Join the #ChildrenCanThrive Campaign so all children grow up happy and healthy.

Teen takes adversity research to the White House

September 15, 2016   |   Alison Channon

(From Left: Sukhdip Purewal and Sheana) 

“It made me more critically aware. It affects not only you but your community,” Sheana told me sitting outside a Peet’s Coffee shop in San Francisco, finally taking a breather after her very first day of college. Sheana is referencing Adverse Childhood Experiences (ACEs), experiences like abuse, neglect and household dysfunction that can impact children’s health and development, as well as community stressors like discrimination and community violence.

As part of a school project with mentor-teacher Tiffani Johnson and her fellow students at Leadership High School in San Francisco’s Bayview Hunters Point community, Sheana conducted a research study on the prevalence of ACEs at her school.

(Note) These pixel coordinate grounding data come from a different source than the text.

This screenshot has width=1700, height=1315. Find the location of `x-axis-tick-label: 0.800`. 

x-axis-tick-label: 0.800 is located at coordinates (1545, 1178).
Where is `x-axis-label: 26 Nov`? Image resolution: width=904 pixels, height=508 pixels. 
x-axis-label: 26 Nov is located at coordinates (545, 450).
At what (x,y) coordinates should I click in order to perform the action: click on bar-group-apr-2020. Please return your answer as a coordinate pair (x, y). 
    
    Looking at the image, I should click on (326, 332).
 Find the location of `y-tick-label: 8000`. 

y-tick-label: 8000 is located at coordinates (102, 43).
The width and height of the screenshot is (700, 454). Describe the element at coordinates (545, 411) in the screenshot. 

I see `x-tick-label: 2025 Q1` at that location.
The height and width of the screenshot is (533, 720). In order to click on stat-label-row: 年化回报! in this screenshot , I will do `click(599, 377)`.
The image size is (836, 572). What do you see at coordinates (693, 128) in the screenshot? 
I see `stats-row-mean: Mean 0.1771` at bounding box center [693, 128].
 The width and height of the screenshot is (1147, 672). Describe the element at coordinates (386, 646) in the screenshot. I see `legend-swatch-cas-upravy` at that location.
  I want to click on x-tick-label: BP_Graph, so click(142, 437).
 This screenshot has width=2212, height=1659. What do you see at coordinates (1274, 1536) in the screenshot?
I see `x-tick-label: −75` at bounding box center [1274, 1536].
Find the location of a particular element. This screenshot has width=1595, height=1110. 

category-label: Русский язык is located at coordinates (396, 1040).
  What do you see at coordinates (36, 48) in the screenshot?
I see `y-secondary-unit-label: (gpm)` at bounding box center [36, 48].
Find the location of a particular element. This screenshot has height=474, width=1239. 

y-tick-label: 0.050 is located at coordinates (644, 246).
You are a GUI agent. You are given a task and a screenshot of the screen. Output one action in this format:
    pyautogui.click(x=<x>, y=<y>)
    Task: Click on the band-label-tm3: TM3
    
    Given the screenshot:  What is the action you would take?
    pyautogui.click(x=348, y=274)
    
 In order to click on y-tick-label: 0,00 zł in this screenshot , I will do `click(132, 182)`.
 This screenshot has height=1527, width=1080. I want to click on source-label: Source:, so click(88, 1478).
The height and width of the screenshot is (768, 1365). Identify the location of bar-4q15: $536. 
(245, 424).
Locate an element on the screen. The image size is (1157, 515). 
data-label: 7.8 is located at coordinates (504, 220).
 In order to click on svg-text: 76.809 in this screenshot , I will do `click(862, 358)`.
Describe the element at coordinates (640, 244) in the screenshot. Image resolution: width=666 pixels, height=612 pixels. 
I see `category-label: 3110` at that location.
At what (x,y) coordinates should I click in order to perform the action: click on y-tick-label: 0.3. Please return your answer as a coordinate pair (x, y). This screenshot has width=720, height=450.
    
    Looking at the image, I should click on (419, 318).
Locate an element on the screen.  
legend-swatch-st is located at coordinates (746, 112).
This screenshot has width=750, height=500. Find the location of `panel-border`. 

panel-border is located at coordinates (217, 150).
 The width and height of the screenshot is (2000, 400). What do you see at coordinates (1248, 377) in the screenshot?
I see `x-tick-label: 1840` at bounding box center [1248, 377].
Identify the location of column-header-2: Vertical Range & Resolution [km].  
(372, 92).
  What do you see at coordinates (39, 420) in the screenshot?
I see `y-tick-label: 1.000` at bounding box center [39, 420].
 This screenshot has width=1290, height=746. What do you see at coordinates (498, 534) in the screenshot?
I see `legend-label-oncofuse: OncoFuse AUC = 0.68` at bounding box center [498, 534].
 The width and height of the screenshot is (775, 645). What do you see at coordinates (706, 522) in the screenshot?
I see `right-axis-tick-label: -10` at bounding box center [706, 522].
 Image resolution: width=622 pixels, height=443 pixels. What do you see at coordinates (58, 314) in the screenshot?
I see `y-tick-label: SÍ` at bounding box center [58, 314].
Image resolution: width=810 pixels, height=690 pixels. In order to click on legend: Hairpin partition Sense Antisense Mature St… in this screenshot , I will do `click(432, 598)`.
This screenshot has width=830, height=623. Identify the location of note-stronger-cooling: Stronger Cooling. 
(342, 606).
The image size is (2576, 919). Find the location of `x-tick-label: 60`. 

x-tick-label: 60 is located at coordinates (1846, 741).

The research was conducted as part of the Center for Youth Wellness’ community-engaged research efforts, led by Research Associate Sukhdip Purewal.

The students found that students at Leadership High School reported disproportionately greater rates of ACEs than youth surveyed in national population-based studies. They also found that female students at Leadership were more likely to report sexual and verbal abuse, bullying and emotional neglect compared to male students. Male students were more likely to report incarceration, death of a friend or peer and harassment by police.

Sheana will be presenting the group’s findings at “Trauma-Informed Approaches in School: Supporting Girls of Color and Rethinking Discipline,” hosted by the White House on September 19. Center for Youth Wellness Founder and CEO Dr. Nadine Burke Harris will also be speaking at the meeting. This isn’t Sheana’s first trip to Washington but this one is particularly special because it gives her the opportunity to make a difference for future generations. “It’s the White House. It’s where decisions get made,” she told me.

She’s also excited to be attending a conference specifically focused on girls of color. Sheana, along with the majority of her former classmates, are girls of color and she’s concerned that their voices aren’t represented enough in research. Sheana believes highlighting young voices in work on ACEs encourages other young people to get involved. “We make it cool” and accepted to talk about ACEs, Sheana said. “Other students listened to us. We made it easier for them to interpret.”

Sheana’s ACEs research has influenced her goals for college and beyond. “I always wanted to start a revolution,” she said. “I found my passion through this project. I want to give back to the community.”